Dataset entries:
»»

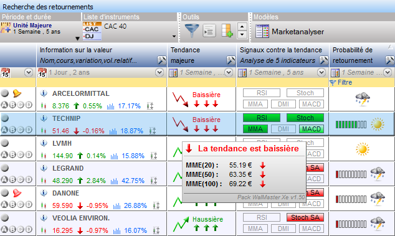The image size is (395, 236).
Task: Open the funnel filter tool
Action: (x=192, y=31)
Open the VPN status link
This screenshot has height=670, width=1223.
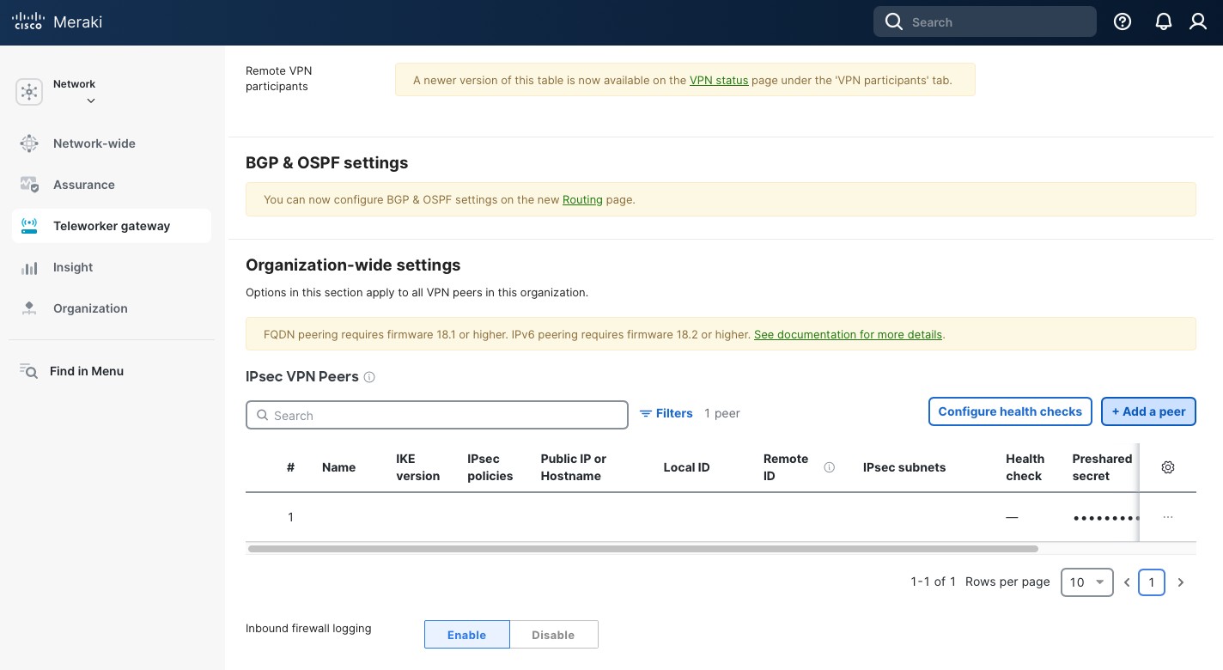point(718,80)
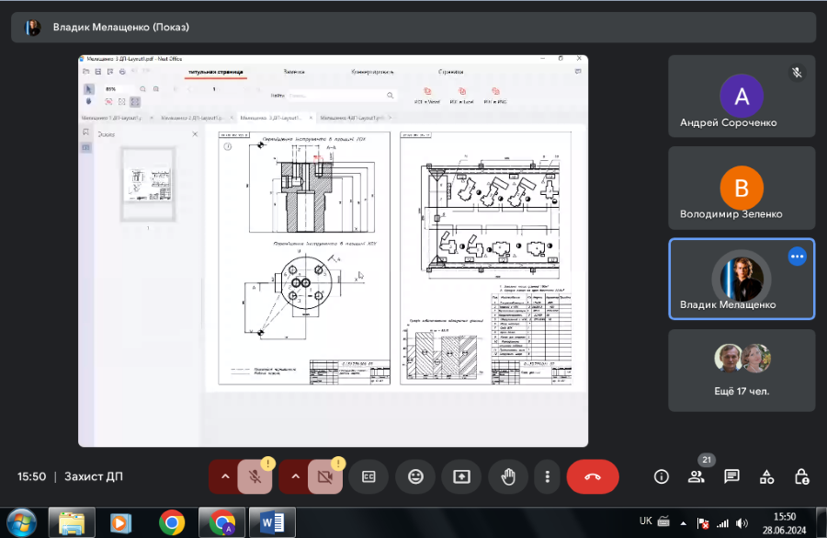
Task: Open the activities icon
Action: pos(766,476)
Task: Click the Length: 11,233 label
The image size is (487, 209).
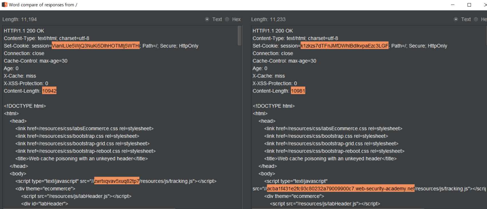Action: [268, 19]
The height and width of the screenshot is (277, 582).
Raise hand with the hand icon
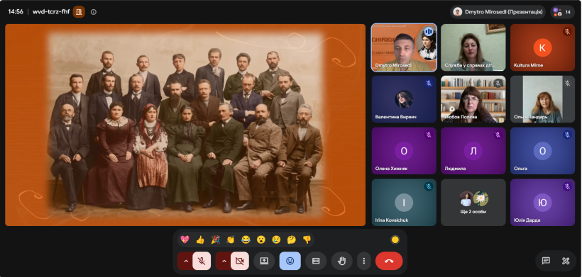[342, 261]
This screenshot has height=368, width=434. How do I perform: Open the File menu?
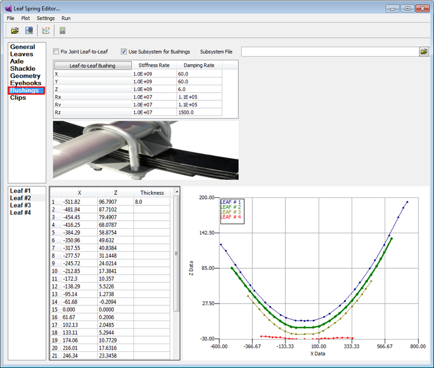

««

-- Assignment --
Give back exactly, and only, the lines from the one holding "Open the VPN status link" through the last line of the entries, with every picture omitted.

-- Written reply --
Open the VPN status link
This screenshot has height=670, width=1223.
point(718,80)
Task: Open the activities icon
Action: pos(766,476)
Task: Click the Length: 11,233 label
The image size is (487, 209).
Action: [268, 19]
The height and width of the screenshot is (277, 582).
Raise hand with the hand icon
[342, 261]
This screenshot has height=368, width=434. How do I perform: Open the File menu?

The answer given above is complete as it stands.